I did some "soul searching" since we have been talking about this subject. I went to my sifu and talked with him in length about this type of situation to see if maybe I'm being a little overly confident. In turn he spoke with his Sifu about it. Now we are talking about a man who trained under, and then taught for Master Chan Poi in the Wah Lum Temple for 4 years. He has trained under the best in the world in mantis and several systems of kung fu, including Lee Kam Wing, Chan Poi, and Henry Chung to name a few. They seem to be under the same inclination that I am. We do have allot of faith in our ability to "crush an attack" just as you seem to have allot of faith in your ability to "nickel and dime" me to death. Or kill me as I try and disarm you. Each time you say what I'm saying is hard for you to swallow, you make the same narcissistic comments about your training and beliefs that you say make you not believe me. 

If your under the impression that me (6'2", 206lbs) would need to have superhuman powers to take out or crush a knee of a 275 pound person is inexperienced at best. I suggest talking with a sports medicine doctor or possible trauma surgeon and asking what amount of pressure is needed to break a patella, or even the tendons around a knee. You will be amazed at the response you get. The head trauma surgeon for Mother Francis Hospital Services happens to work out with us here at the school and he seems to think about 8 or 10 pounds of pressure appropriately placed would not only crush someone's attack, but possible sever the arteries around the knee causing massive internal bleed out and death within 8 or 10 hours if not treated. 
I'm not trying to throw knowledge on you to make you believe me, I'm trying to let you see how much training and study I've put into my beliefs. Its not something I take lightly, I'm very serious about my training, as are you from what I gather. Why not learn from each other, and not write each other off as imbeciles.

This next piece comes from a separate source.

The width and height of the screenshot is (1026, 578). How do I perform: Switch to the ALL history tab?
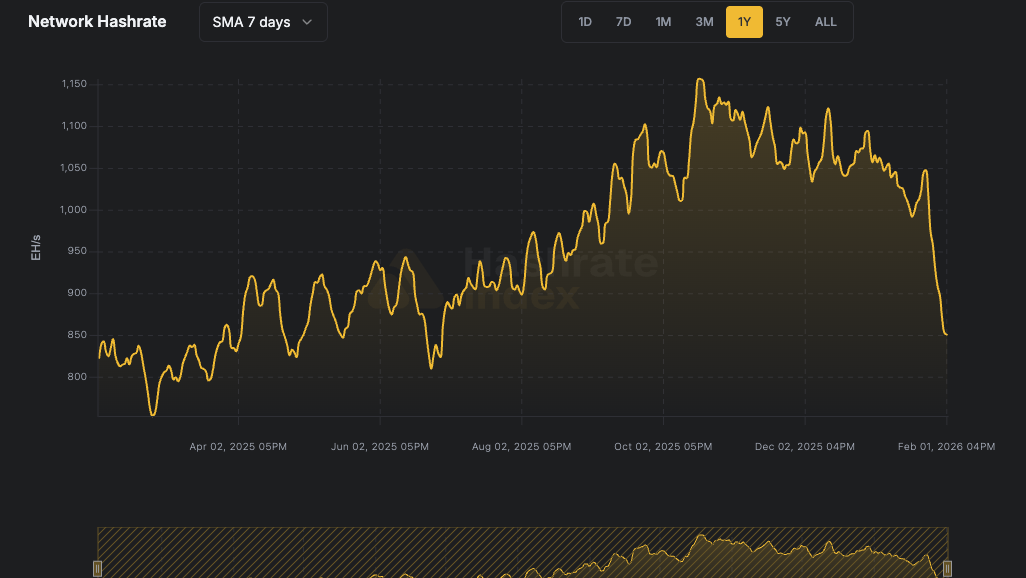825,21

I don't believe that my method of "sparring" supercedes anyone's. I believe you have interpreted that incorrectly. I do think after having seen many people training regiments, that mine is quite legitimate, but I don't take credit for that, my sifu is who developed and taught me how to train. You seem to be more comfortable believing I'm a rambling lunatic saying I'm better than everyone else. I haven't said I'm better than ANYONE else. I don't believe in making those type of comparisons, I don't think it helps my training, and if my training isn't improved, or my skill, why do it? I can tell you, after having played hands and done just a few drills with my sigung, I would deffinatly label his skill level as "superhuman". But thats just my inexperience talking probably. Attack him with a knife and he would be nothing I'm sure.  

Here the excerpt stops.